Directions: Each entry in the block below needs to be copied out exactly.

Extracted records
○ ○ ○ ○ ○ ○ ○

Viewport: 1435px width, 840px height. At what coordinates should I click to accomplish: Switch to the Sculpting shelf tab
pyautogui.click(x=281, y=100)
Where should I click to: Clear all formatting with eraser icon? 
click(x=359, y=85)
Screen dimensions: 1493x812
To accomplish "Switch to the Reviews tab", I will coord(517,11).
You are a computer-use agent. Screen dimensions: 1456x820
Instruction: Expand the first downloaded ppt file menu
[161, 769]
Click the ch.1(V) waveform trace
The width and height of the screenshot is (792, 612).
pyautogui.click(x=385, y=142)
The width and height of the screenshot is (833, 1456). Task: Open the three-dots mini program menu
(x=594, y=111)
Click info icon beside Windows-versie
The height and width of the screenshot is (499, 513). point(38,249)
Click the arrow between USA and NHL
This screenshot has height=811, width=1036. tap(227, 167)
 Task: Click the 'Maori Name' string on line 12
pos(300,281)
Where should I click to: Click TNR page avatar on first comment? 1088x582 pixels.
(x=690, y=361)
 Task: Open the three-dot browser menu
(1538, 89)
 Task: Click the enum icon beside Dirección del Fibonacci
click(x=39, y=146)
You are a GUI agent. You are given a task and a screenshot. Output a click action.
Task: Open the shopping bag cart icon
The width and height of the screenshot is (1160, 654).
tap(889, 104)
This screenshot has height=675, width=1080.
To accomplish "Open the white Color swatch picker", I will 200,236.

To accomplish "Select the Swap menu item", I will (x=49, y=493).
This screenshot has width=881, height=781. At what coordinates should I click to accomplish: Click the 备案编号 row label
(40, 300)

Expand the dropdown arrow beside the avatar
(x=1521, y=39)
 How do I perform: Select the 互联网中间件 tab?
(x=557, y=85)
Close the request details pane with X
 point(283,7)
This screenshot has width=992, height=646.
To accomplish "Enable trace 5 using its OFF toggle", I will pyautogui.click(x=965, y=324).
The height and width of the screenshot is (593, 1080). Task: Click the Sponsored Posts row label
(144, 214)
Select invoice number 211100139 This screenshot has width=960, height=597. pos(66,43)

○ ○ ○ ○ ○ ○ ○

Answer space:
Viewport: 1435px width, 840px height. At what coordinates should I click to accomplish: Switch to the Sculpting shelf tab
pyautogui.click(x=281, y=100)
Where should I click to: Clear all formatting with eraser icon? 
click(x=359, y=85)
Screen dimensions: 1493x812
To accomplish "Switch to the Reviews tab", I will coord(517,11).
You are a computer-use agent. Screen dimensions: 1456x820
Instruction: Expand the first downloaded ppt file menu
[161, 769]
Click the ch.1(V) waveform trace
The width and height of the screenshot is (792, 612).
pyautogui.click(x=385, y=142)
The width and height of the screenshot is (833, 1456). Task: Open the three-dots mini program menu
(x=594, y=111)
Click info icon beside Windows-versie
The height and width of the screenshot is (499, 513). point(38,249)
Click the arrow between USA and NHL
This screenshot has height=811, width=1036. tap(227, 167)
 Task: Click the 'Maori Name' string on line 12
pos(300,281)
Where should I click to: Click TNR page avatar on first comment? 1088x582 pixels.
(x=690, y=361)
 Task: Open the three-dot browser menu
(1538, 89)
 Task: Click the enum icon beside Dirección del Fibonacci
click(x=39, y=146)
You are a GUI agent. You are given a task and a screenshot. Output a click action.
Task: Open the shopping bag cart icon
The width and height of the screenshot is (1160, 654).
tap(889, 104)
This screenshot has height=675, width=1080.
To accomplish "Open the white Color swatch picker", I will 200,236.

To accomplish "Select the Swap menu item", I will (x=49, y=493).
This screenshot has width=881, height=781. At what coordinates should I click to accomplish: Click the 备案编号 row label
(40, 300)

Expand the dropdown arrow beside the avatar
(x=1521, y=39)
 How do I perform: Select the 互联网中间件 tab?
(x=557, y=85)
Close the request details pane with X
 point(283,7)
This screenshot has width=992, height=646.
To accomplish "Enable trace 5 using its OFF toggle", I will pyautogui.click(x=965, y=324).
The height and width of the screenshot is (593, 1080). Task: Click the Sponsored Posts row label
(144, 214)
Select invoice number 211100139 This screenshot has width=960, height=597. pos(66,43)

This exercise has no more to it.